Install autoscaler trait controller

helm install --create-namespace -n vela-system autoscalertrait oam.catalog/autoscalertrait

Autoscale depends on metrics server, please enable it in your Kubernetes cluster at the beginning.

Note: autoscale is one of the extension capabilities installed from cap center, please install it if you can't find it in vela traits.
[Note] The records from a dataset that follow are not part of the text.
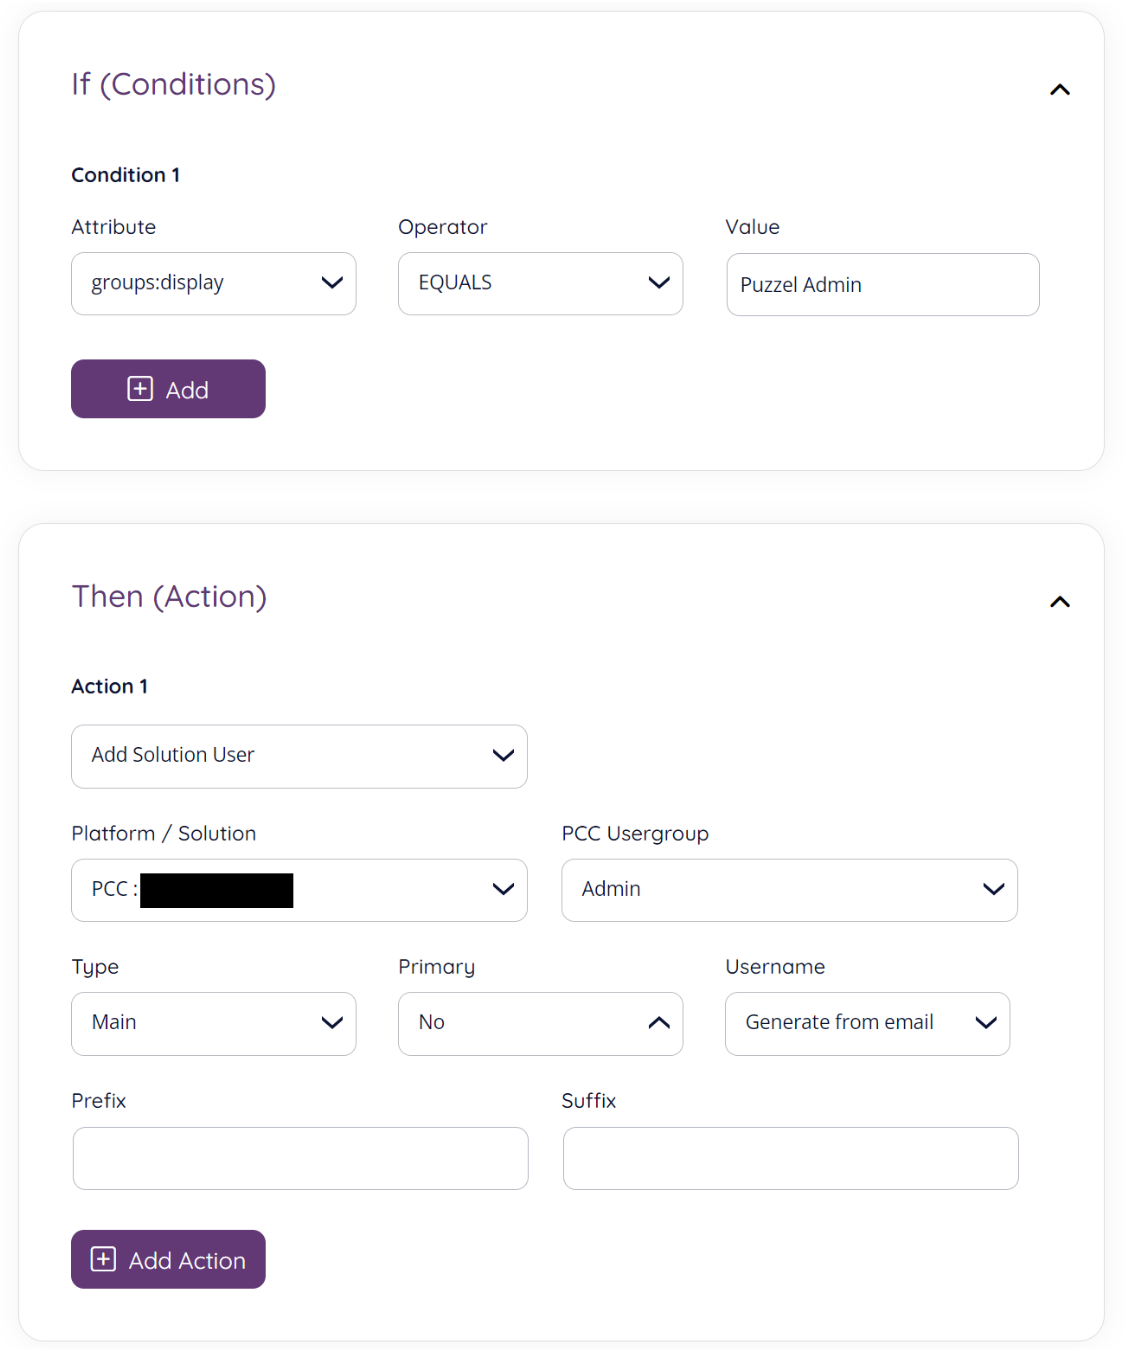Screen dimensions: 1125x1357
Task: Open the Admin PCC Usergroup dropdown
Action: (x=789, y=889)
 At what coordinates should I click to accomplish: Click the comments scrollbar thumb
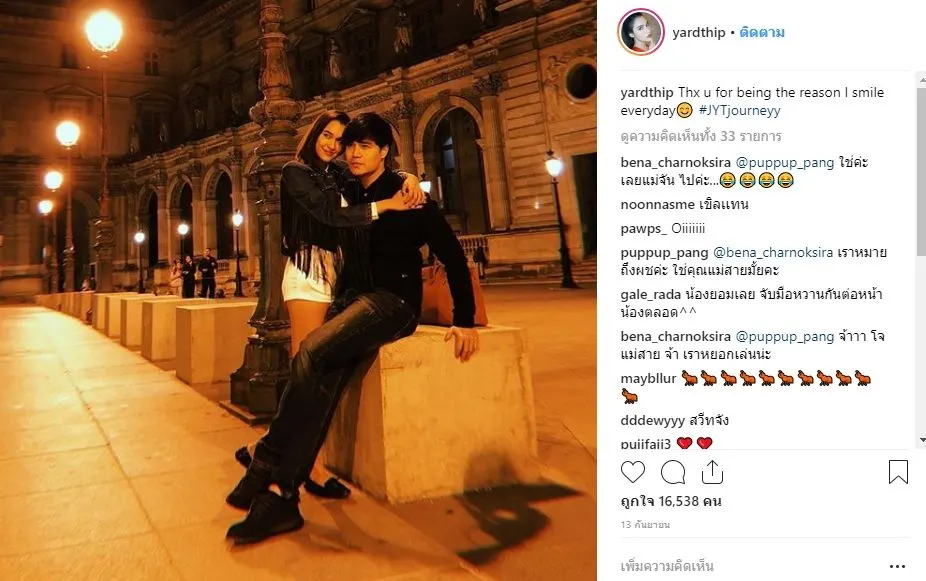(921, 171)
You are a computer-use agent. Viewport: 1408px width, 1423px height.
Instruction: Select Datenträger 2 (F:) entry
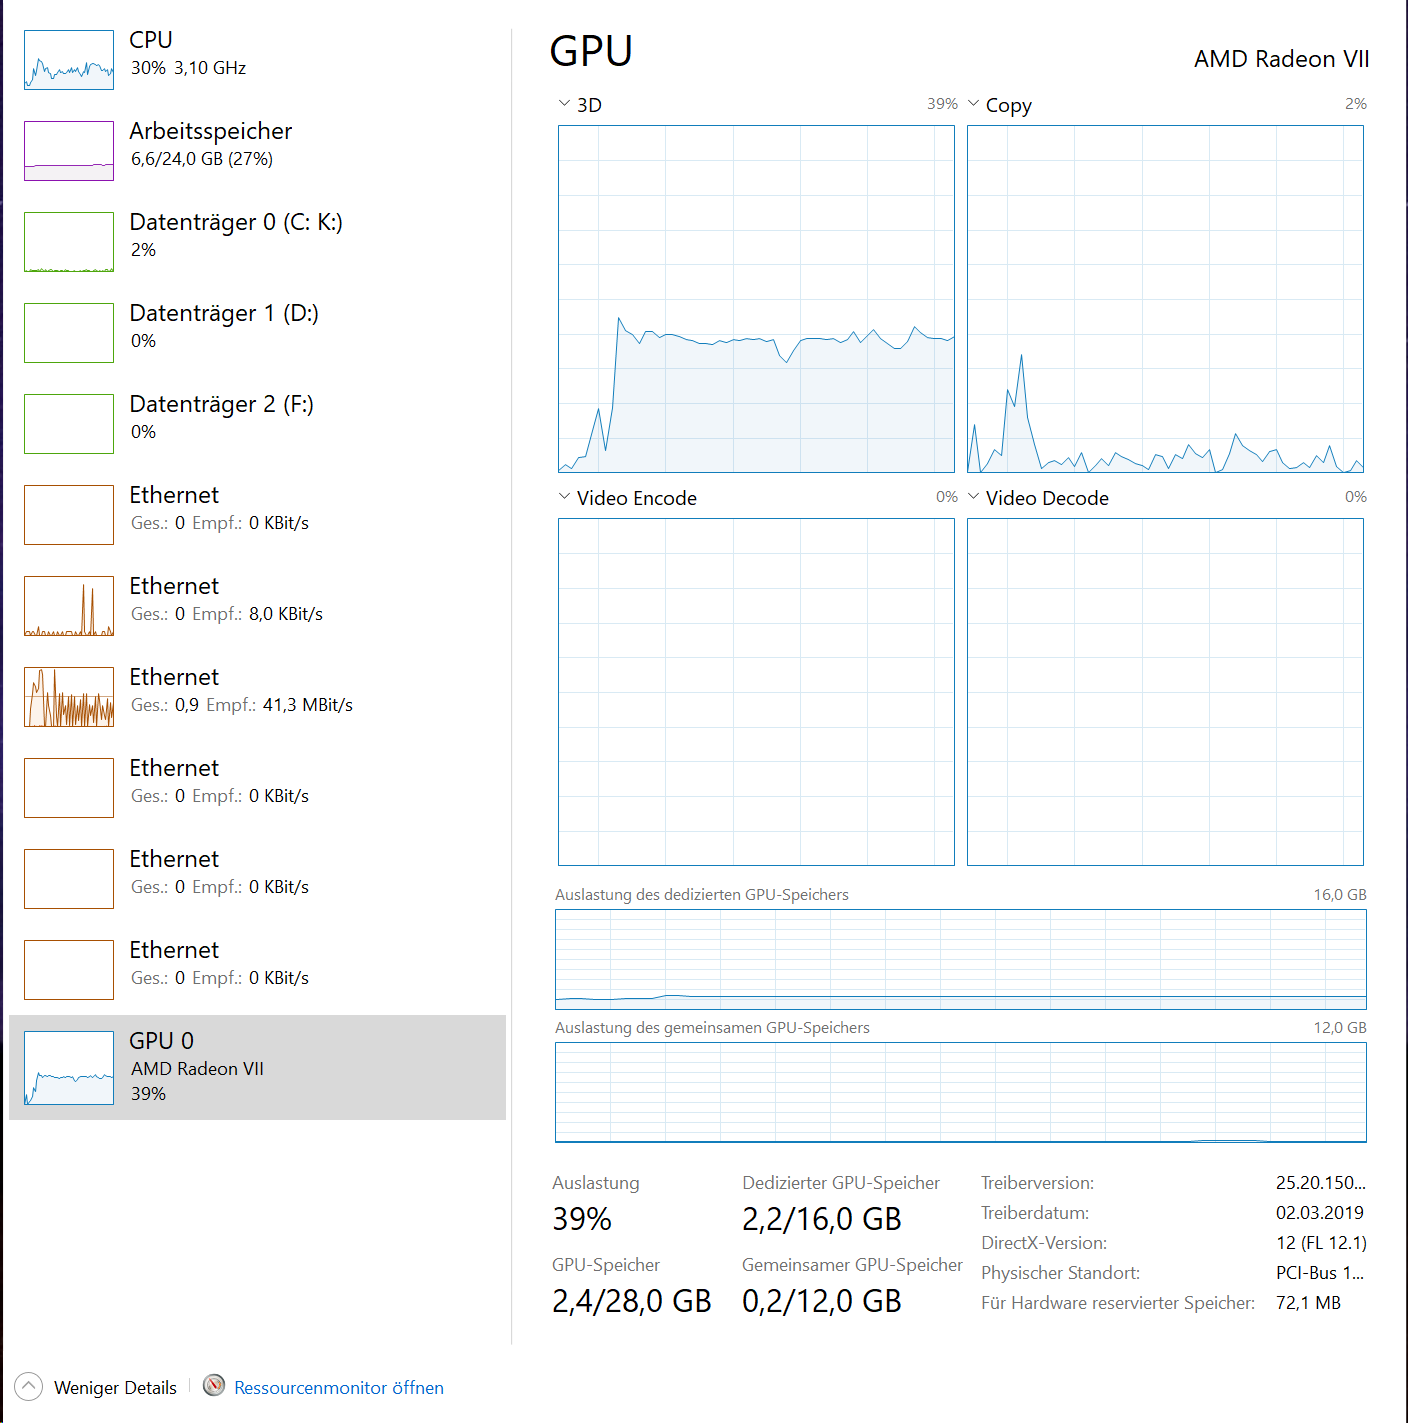click(x=257, y=424)
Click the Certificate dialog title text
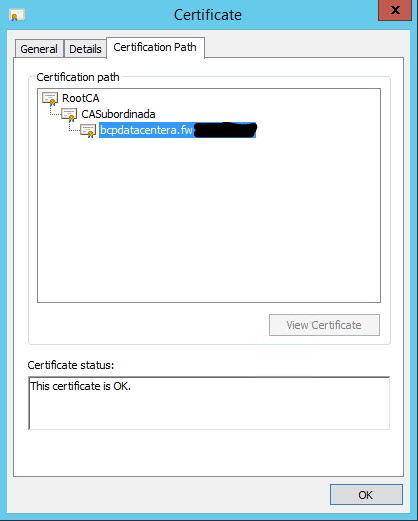Image resolution: width=418 pixels, height=521 pixels. (x=208, y=15)
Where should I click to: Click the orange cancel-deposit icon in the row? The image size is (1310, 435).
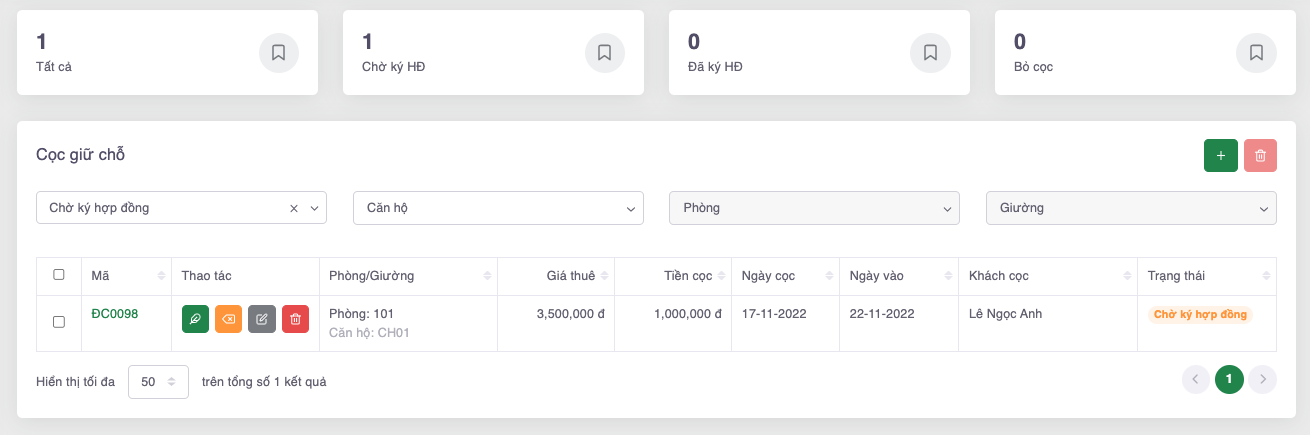coord(228,319)
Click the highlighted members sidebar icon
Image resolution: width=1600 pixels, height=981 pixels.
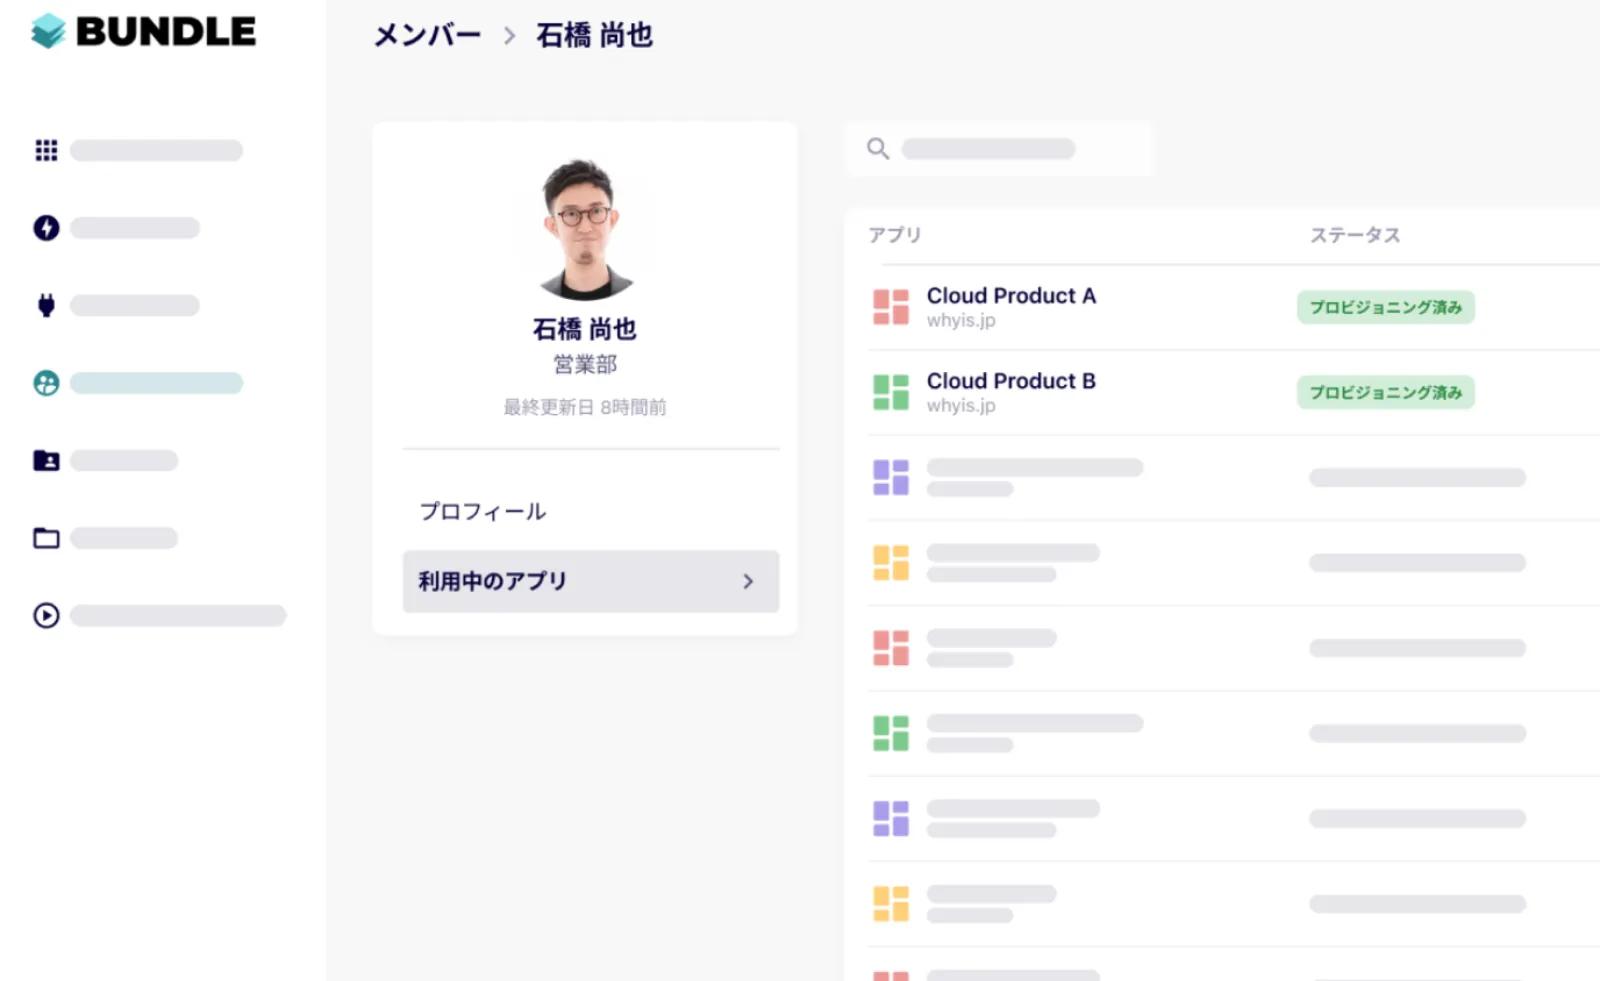point(46,383)
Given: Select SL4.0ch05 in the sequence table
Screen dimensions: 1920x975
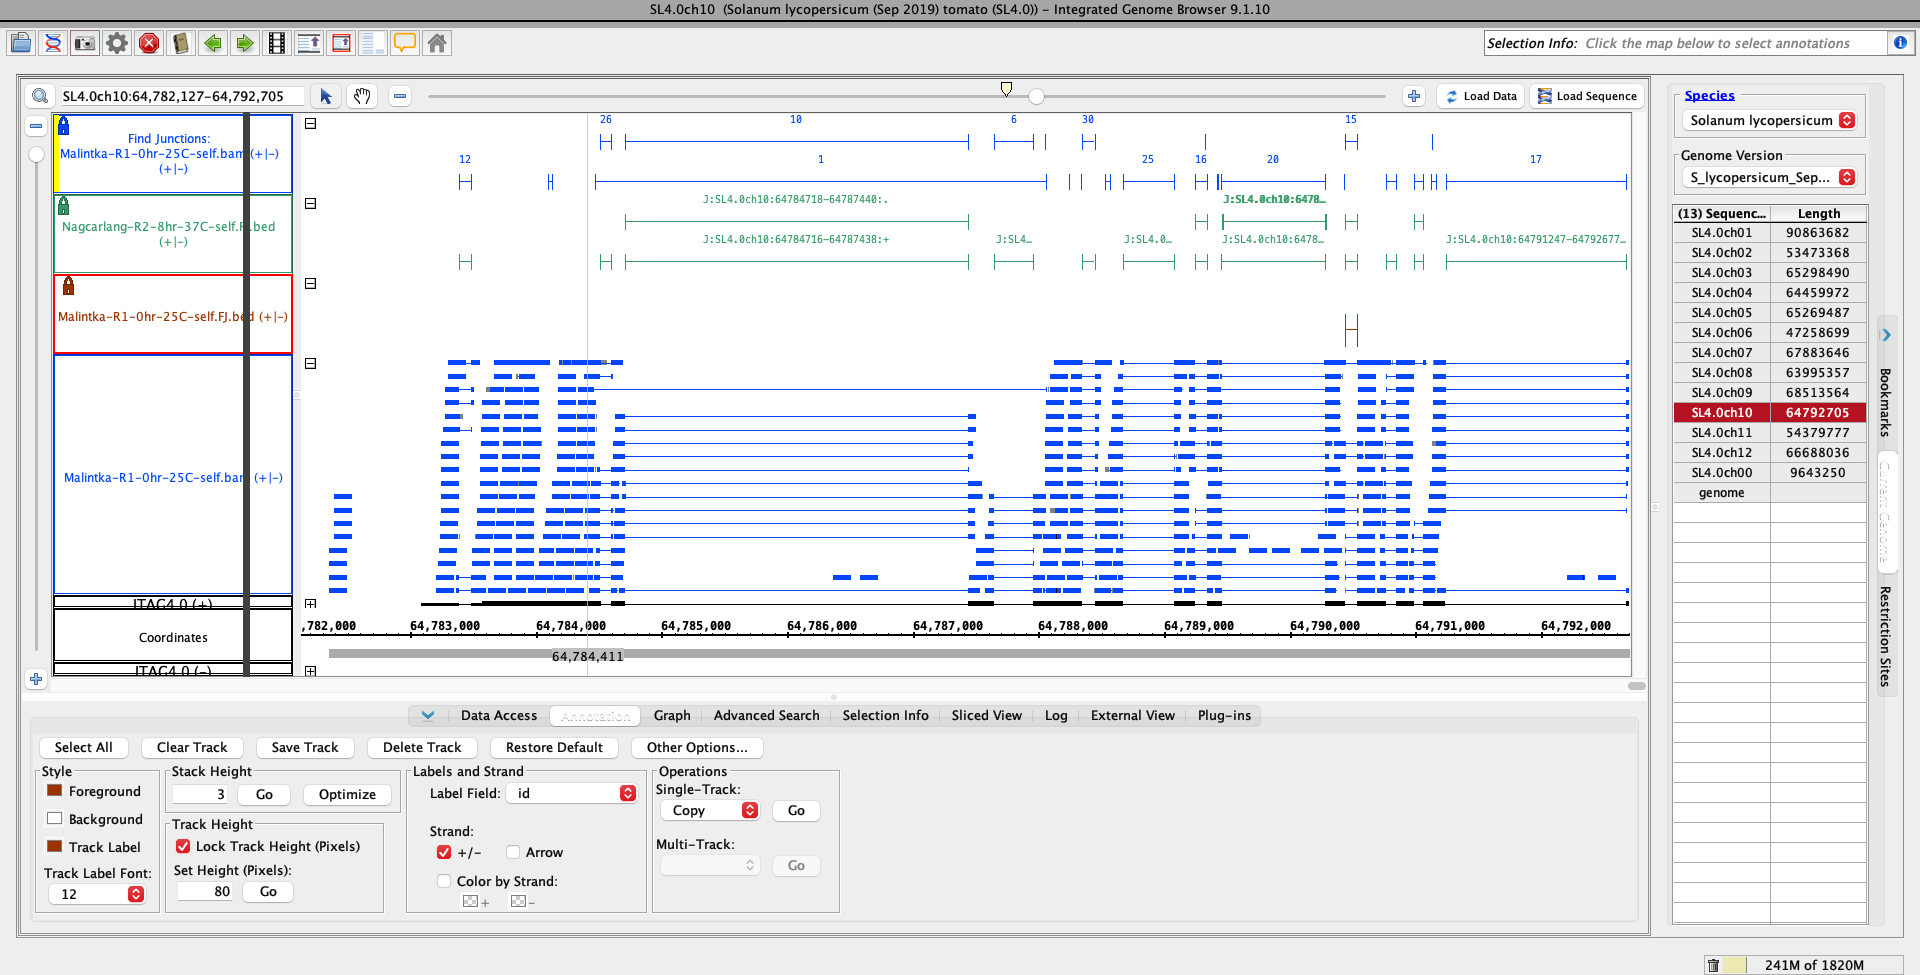Looking at the screenshot, I should click(x=1721, y=312).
Setting cron auto-scaling policy

Introduce how to automatically scale workloads by cron.

Prepare Appfile

name: testapp

services:
  express-server:
    # this image will be used in both build and deploy steps
    image: oamdev/testapp:v1

    cmd: ["node", "server.js"]
    port: 8080

    autoscale:
      min: 1
      max: 4
      cron:
        startAt:  "14:00"
        duration: "2h"
        days:     "Monday, Thursday"
        replicas: 2
        timezone: "America/Los_Angeles"

The full specification of autoscale could show up by $ vela show autoscale.

Deploy an application

$ vela up
  Parsing vela.yaml ...
  Loading templates ...
  
  Rendering configs for service (express-server)...
  Writing deploy config to (.vela/deploy.yaml)
  
  Applying deploy configs ...
  Checking if app has been deployed...
  App has not been deployed, creating a new deployment...
  ✅ App has been deployed 🚀🚀🚀
      Port forward: vela port-forward testapp
               SSH: vela exec testapp
           Logging: vela logs testapp
        App status: vela status testapp
    Service status: vela status testapp --svc express-server

Check the replicas and wait for the scaling to take effect

Check the replicas of the application, there is one replica.

$ vela status testapp
About:

  Name:         testapp
  Namespace:    default
  Created at:   2020-11-05 17:09:02.426632 +0800 CST
  Updated at:   2020-11-05 17:09:02.426632 +0800 CST

Services:

  - Name: express-server
    Type: webservice
    HEALTHY Ready: 1/1
    Traits:
      - ✅ autoscale: type: cron    replicas(min/max/current): 1/4/1
    Last Deployment:
      Created at: 2020-11-05 17:09:03 +0800 CST
      Updated at: 2020-11-05T17:09:02+08:00

Wait till the time clocks startAt, and check again. The replicas become to two, which is specified as replicas in vela.yaml.

$ vela status testapp
About:

  Name:         testapp
  Namespace:    default
  Created at:   2020-11-10 10:18:59.498079 +0800 CST
  Updated at:   2020-11-10 10:18:59.49808 +0800 CST

Services:

  - Name: express-server
    Type: webservice
    HEALTHY Ready: 2/2
    Traits:
      - ✅ autoscale: type: cron    replicas(min/max/current): 1/4/2
    Last Deployment:
      Created at: 2020-11-10 10:18:59 +0800 CST
      Updated at: 2020-11-10T10:18:59+08:00

Wait after the period ends, the replicas will be one eventually.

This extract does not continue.